### DATA UNDER STUDY

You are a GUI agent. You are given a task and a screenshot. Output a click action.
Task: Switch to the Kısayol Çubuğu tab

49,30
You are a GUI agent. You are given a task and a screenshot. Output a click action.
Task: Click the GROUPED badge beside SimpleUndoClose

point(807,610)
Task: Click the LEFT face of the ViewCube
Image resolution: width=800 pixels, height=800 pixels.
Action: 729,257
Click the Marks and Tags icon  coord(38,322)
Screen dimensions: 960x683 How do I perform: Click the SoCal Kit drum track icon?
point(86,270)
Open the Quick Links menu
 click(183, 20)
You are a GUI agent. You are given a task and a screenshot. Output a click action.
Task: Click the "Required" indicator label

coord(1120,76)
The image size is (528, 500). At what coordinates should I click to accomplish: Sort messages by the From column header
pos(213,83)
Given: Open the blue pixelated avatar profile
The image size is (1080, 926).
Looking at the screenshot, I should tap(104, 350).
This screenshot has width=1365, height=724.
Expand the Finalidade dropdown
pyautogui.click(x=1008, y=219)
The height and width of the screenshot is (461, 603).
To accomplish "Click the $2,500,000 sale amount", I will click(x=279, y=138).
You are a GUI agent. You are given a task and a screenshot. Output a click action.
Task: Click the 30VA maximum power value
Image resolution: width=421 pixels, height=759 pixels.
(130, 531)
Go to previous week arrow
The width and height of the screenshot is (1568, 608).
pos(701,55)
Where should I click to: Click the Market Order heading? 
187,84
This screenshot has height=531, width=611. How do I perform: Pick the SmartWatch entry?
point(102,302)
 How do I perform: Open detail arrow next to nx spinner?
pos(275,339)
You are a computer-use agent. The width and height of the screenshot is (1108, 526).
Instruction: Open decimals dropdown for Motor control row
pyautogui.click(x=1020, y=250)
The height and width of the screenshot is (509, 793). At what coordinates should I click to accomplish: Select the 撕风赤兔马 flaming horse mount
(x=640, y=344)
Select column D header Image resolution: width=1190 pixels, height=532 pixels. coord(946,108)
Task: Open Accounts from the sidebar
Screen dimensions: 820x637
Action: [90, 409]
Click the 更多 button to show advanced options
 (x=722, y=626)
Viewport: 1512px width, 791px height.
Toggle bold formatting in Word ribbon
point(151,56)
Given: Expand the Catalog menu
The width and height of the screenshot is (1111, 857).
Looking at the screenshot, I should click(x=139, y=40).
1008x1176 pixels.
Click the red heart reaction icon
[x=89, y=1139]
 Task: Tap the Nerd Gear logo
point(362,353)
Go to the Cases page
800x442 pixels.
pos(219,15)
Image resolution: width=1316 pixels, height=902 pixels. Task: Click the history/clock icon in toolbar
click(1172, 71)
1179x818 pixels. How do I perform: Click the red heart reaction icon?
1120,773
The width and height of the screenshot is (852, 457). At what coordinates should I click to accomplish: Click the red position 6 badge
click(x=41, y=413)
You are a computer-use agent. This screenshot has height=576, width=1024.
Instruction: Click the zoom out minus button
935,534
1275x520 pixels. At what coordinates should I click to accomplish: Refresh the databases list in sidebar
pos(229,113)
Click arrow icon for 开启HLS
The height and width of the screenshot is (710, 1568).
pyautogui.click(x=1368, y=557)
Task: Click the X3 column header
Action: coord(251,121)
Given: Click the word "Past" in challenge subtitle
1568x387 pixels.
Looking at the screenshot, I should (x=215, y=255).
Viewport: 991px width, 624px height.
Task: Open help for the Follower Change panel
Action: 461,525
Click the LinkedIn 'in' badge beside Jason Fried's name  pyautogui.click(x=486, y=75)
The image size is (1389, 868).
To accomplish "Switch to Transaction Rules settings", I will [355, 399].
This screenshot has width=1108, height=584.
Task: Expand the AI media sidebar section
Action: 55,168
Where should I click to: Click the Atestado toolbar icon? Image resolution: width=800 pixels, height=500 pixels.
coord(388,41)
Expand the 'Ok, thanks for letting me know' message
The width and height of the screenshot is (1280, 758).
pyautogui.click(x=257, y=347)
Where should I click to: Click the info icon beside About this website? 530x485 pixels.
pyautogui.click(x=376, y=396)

### EXERCISE OBJECTIVE
The response should be the listing above, limited to the lines between the one holding "Task: Click the LEFT face of the ViewCube" and the one holding "Go to previous week arrow", inclusive, reproduced exactly.

### OUTPUT
Task: Click the LEFT face of the ViewCube
Image resolution: width=800 pixels, height=800 pixels.
Action: 729,257
Click the Marks and Tags icon  coord(38,322)
Screen dimensions: 960x683 How do I perform: Click the SoCal Kit drum track icon?
point(86,270)
Open the Quick Links menu
 click(183, 20)
You are a GUI agent. You are given a task and a screenshot. Output a click action.
Task: Click the "Required" indicator label

coord(1120,76)
The image size is (528, 500). At what coordinates should I click to accomplish: Sort messages by the From column header
pos(213,83)
Given: Open the blue pixelated avatar profile
The image size is (1080, 926).
Looking at the screenshot, I should tap(104, 350).
This screenshot has width=1365, height=724.
Expand the Finalidade dropdown
pyautogui.click(x=1008, y=219)
The height and width of the screenshot is (461, 603).
To accomplish "Click the $2,500,000 sale amount", I will click(x=279, y=138).
You are a GUI agent. You are given a task and a screenshot. Output a click action.
Task: Click the 30VA maximum power value
Image resolution: width=421 pixels, height=759 pixels.
(130, 531)
Go to previous week arrow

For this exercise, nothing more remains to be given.